* **Directions for this task**:
Nothing more is wanted than an exact repeat of the data below.

[[ Supplied material open ]]

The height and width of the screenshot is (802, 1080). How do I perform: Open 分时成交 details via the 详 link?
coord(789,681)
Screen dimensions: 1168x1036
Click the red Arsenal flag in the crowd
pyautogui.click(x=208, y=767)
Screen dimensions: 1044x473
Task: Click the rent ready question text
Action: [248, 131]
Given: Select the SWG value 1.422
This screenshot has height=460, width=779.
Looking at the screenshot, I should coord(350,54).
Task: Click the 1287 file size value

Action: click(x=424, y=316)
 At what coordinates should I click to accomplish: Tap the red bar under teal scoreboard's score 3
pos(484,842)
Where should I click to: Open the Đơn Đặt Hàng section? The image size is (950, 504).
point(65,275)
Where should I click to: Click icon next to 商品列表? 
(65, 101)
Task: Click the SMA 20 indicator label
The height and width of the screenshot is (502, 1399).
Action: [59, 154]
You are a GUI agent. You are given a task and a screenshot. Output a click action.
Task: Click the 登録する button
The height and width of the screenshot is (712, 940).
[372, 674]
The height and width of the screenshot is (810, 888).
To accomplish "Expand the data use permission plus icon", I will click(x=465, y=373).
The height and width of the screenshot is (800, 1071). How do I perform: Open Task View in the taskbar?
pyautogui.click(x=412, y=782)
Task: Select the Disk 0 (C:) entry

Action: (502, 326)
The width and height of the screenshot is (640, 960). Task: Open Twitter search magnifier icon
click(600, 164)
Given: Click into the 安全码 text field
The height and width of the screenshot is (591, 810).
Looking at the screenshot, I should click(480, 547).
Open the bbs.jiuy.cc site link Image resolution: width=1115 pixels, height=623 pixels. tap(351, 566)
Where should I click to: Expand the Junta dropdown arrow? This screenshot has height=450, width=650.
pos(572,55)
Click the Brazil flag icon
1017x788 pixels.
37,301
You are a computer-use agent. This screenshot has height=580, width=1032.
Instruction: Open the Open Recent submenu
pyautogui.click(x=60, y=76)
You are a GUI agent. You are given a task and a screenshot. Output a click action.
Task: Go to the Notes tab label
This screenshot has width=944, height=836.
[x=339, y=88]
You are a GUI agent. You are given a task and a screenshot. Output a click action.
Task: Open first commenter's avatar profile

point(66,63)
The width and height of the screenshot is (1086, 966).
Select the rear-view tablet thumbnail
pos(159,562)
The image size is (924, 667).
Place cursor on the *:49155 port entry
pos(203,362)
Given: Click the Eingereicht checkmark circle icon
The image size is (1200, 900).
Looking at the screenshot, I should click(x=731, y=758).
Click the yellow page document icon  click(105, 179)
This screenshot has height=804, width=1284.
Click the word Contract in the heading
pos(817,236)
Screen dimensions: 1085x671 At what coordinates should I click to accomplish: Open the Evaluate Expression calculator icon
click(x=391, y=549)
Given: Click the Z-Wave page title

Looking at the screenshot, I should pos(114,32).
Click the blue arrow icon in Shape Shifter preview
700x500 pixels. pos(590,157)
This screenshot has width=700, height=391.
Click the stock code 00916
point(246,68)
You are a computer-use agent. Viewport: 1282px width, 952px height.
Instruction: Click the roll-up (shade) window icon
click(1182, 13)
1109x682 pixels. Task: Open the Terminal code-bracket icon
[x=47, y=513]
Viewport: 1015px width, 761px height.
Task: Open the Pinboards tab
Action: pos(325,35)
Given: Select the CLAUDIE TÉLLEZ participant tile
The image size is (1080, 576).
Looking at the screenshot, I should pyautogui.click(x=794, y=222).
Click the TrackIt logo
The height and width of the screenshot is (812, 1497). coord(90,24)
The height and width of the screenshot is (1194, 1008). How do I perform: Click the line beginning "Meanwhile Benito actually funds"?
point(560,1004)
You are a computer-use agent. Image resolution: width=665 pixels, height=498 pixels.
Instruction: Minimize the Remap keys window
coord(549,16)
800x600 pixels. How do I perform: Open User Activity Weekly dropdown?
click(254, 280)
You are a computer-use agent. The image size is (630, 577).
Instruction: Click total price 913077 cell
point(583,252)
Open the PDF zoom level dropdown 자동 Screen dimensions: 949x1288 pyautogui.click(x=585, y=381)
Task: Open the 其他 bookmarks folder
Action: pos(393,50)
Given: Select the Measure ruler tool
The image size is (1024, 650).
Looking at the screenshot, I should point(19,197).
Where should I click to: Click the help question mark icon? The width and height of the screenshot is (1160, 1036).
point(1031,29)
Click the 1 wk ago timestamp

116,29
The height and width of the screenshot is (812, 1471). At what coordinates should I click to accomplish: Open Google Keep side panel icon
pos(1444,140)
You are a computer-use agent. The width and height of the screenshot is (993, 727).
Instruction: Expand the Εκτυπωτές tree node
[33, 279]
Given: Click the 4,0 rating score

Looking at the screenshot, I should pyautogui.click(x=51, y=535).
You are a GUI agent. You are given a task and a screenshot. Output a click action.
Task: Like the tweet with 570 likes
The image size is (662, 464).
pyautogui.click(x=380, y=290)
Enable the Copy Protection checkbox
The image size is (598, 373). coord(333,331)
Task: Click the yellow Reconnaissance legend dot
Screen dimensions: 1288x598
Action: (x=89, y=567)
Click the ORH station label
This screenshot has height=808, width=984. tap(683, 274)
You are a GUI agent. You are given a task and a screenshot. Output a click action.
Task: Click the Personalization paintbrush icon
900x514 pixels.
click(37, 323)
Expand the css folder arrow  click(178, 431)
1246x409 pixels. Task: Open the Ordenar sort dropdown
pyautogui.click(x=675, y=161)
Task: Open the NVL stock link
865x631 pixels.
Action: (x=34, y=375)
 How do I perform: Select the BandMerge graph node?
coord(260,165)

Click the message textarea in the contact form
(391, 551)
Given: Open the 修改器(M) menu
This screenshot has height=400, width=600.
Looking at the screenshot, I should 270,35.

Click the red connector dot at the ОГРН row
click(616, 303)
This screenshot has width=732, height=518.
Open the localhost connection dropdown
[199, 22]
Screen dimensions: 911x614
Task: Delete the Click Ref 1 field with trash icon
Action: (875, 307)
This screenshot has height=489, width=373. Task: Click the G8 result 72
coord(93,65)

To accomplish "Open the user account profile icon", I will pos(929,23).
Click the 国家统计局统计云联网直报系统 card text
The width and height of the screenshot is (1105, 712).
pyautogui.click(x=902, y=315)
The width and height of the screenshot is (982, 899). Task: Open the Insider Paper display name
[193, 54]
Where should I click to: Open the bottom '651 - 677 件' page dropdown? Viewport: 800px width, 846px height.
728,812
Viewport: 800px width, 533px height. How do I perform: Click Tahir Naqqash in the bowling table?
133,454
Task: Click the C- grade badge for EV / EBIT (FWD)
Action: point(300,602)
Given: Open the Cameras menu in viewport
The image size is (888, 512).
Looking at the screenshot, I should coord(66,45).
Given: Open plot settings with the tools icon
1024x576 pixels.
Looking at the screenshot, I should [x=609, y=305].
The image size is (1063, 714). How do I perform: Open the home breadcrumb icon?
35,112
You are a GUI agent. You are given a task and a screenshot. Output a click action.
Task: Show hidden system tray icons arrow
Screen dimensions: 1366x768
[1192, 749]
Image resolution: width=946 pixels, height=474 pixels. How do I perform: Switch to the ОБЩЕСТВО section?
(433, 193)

[[ Supplied material closed ]]

* **Answer**:
The height and width of the screenshot is (802, 1080). How do I perform: Open 分时成交 details via the 详 link?
coord(789,681)
Screen dimensions: 1168x1036
Click the red Arsenal flag in the crowd
pyautogui.click(x=208, y=767)
Screen dimensions: 1044x473
Task: Click the rent ready question text
Action: [248, 131]
Given: Select the SWG value 1.422
This screenshot has height=460, width=779.
Looking at the screenshot, I should coord(350,54).
Task: Click the 1287 file size value

Action: click(x=424, y=316)
 At what coordinates should I click to accomplish: Tap the red bar under teal scoreboard's score 3
pos(484,842)
Where should I click to: Open the Đơn Đặt Hàng section? The image size is (950, 504).
point(65,275)
Where should I click to: Click icon next to 商品列表? 
(65, 101)
Task: Click the SMA 20 indicator label
The height and width of the screenshot is (502, 1399).
Action: [59, 154]
You are a GUI agent. You are given a task and a screenshot. Output a click action.
Task: Click the 登録する button
The height and width of the screenshot is (712, 940).
[372, 674]
The height and width of the screenshot is (810, 888).
To accomplish "Expand the data use permission plus icon", I will click(x=465, y=373).
The height and width of the screenshot is (800, 1071). How do I perform: Open Task View in the taskbar?
pyautogui.click(x=412, y=782)
Task: Select the Disk 0 (C:) entry

Action: (502, 326)
The width and height of the screenshot is (640, 960). Task: Open Twitter search magnifier icon
click(600, 164)
Given: Click into the 安全码 text field
The height and width of the screenshot is (591, 810).
Looking at the screenshot, I should click(480, 547).
Open the bbs.jiuy.cc site link Image resolution: width=1115 pixels, height=623 pixels. tap(351, 566)
Where should I click to: Expand the Junta dropdown arrow? This screenshot has height=450, width=650.
pos(572,55)
Click the Brazil flag icon
1017x788 pixels.
37,301
You are a computer-use agent. This screenshot has height=580, width=1032.
Instruction: Open the Open Recent submenu
pyautogui.click(x=60, y=76)
You are a GUI agent. You are given a task and a screenshot. Output a click action.
Task: Go to the Notes tab label
This screenshot has width=944, height=836.
[x=339, y=88]
You are a GUI agent. You are given a task and a screenshot. Output a click action.
Task: Open first commenter's avatar profile

point(66,63)
The width and height of the screenshot is (1086, 966).
Select the rear-view tablet thumbnail
pos(159,562)
The image size is (924, 667).
Place cursor on the *:49155 port entry
pos(203,362)
Given: Click the Eingereicht checkmark circle icon
The image size is (1200, 900).
Looking at the screenshot, I should click(x=731, y=758).
Click the yellow page document icon  click(105, 179)
This screenshot has height=804, width=1284.
Click the word Contract in the heading
pos(817,236)
Screen dimensions: 1085x671 At what coordinates should I click to accomplish: Open the Evaluate Expression calculator icon
click(x=391, y=549)
Given: Click the Z-Wave page title

Looking at the screenshot, I should pos(114,32).
Click the blue arrow icon in Shape Shifter preview
700x500 pixels. pos(590,157)
This screenshot has width=700, height=391.
Click the stock code 00916
point(246,68)
You are a computer-use agent. Viewport: 1282px width, 952px height.
Instruction: Click the roll-up (shade) window icon
click(1182, 13)
1109x682 pixels. Task: Open the Terminal code-bracket icon
[x=47, y=513]
Viewport: 1015px width, 761px height.
Task: Open the Pinboards tab
Action: pos(325,35)
Given: Select the CLAUDIE TÉLLEZ participant tile
The image size is (1080, 576).
Looking at the screenshot, I should pyautogui.click(x=794, y=222).
Click the TrackIt logo
The height and width of the screenshot is (812, 1497). coord(90,24)
The height and width of the screenshot is (1194, 1008). How do I perform: Click the line beginning "Meanwhile Benito actually funds"?
point(560,1004)
You are a computer-use agent. Image resolution: width=665 pixels, height=498 pixels.
Instruction: Minimize the Remap keys window
coord(549,16)
800x600 pixels. How do I perform: Open User Activity Weekly dropdown?
click(254, 280)
You are a computer-use agent. The image size is (630, 577).
Instruction: Click total price 913077 cell
point(583,252)
Open the PDF zoom level dropdown 자동 Screen dimensions: 949x1288 pyautogui.click(x=585, y=381)
Task: Open the 其他 bookmarks folder
Action: pos(393,50)
Given: Select the Measure ruler tool
The image size is (1024, 650).
Looking at the screenshot, I should point(19,197).
Where should I click to: Click the help question mark icon? The width and height of the screenshot is (1160, 1036).
point(1031,29)
Click the 1 wk ago timestamp

116,29
The height and width of the screenshot is (812, 1471). At what coordinates should I click to accomplish: Open Google Keep side panel icon
pos(1444,140)
You are a computer-use agent. The width and height of the screenshot is (993, 727).
Instruction: Expand the Εκτυπωτές tree node
[33, 279]
Given: Click the 4,0 rating score

Looking at the screenshot, I should pyautogui.click(x=51, y=535).
You are a GUI agent. You are given a task and a screenshot. Output a click action.
Task: Like the tweet with 570 likes
The image size is (662, 464).
pyautogui.click(x=380, y=290)
Enable the Copy Protection checkbox
The image size is (598, 373). coord(333,331)
Task: Click the yellow Reconnaissance legend dot
Screen dimensions: 1288x598
Action: (x=89, y=567)
Click the ORH station label
This screenshot has height=808, width=984. tap(683, 274)
You are a GUI agent. You are given a task and a screenshot. Output a click action.
Task: Click the Personalization paintbrush icon
900x514 pixels.
click(37, 323)
Expand the css folder arrow  click(178, 431)
1246x409 pixels. Task: Open the Ordenar sort dropdown
pyautogui.click(x=675, y=161)
Task: Open the NVL stock link
865x631 pixels.
Action: (x=34, y=375)
 How do I perform: Select the BandMerge graph node?
coord(260,165)

Click the message textarea in the contact form
(391, 551)
Given: Open the 修改器(M) menu
This screenshot has height=400, width=600.
Looking at the screenshot, I should 270,35.

Click the red connector dot at the ОГРН row
click(616, 303)
This screenshot has width=732, height=518.
Open the localhost connection dropdown
[199, 22]
Screen dimensions: 911x614
Task: Delete the Click Ref 1 field with trash icon
Action: (875, 307)
This screenshot has height=489, width=373. Task: Click the G8 result 72
coord(93,65)

To accomplish "Open the user account profile icon", I will pos(929,23).
Click the 国家统计局统计云联网直报系统 card text
The width and height of the screenshot is (1105, 712).
pyautogui.click(x=902, y=315)
The width and height of the screenshot is (982, 899). Task: Open the Insider Paper display name
[193, 54]
Where should I click to: Open the bottom '651 - 677 件' page dropdown? Viewport: 800px width, 846px height.
728,812
Viewport: 800px width, 533px height. How do I perform: Click Tahir Naqqash in the bowling table?
133,454
Task: Click the C- grade badge for EV / EBIT (FWD)
Action: point(300,602)
Given: Open the Cameras menu in viewport
The image size is (888, 512).
Looking at the screenshot, I should coord(66,45).
Given: Open plot settings with the tools icon
1024x576 pixels.
Looking at the screenshot, I should [x=609, y=305].
The image size is (1063, 714). How do I perform: Open the home breadcrumb icon?
35,112
You are a GUI agent. You are given a task and a screenshot. Output a click action.
Task: Show hidden system tray icons arrow
Screen dimensions: 1366x768
[1192, 749]
Image resolution: width=946 pixels, height=474 pixels. How do I perform: Switch to the ОБЩЕСТВО section?
(433, 193)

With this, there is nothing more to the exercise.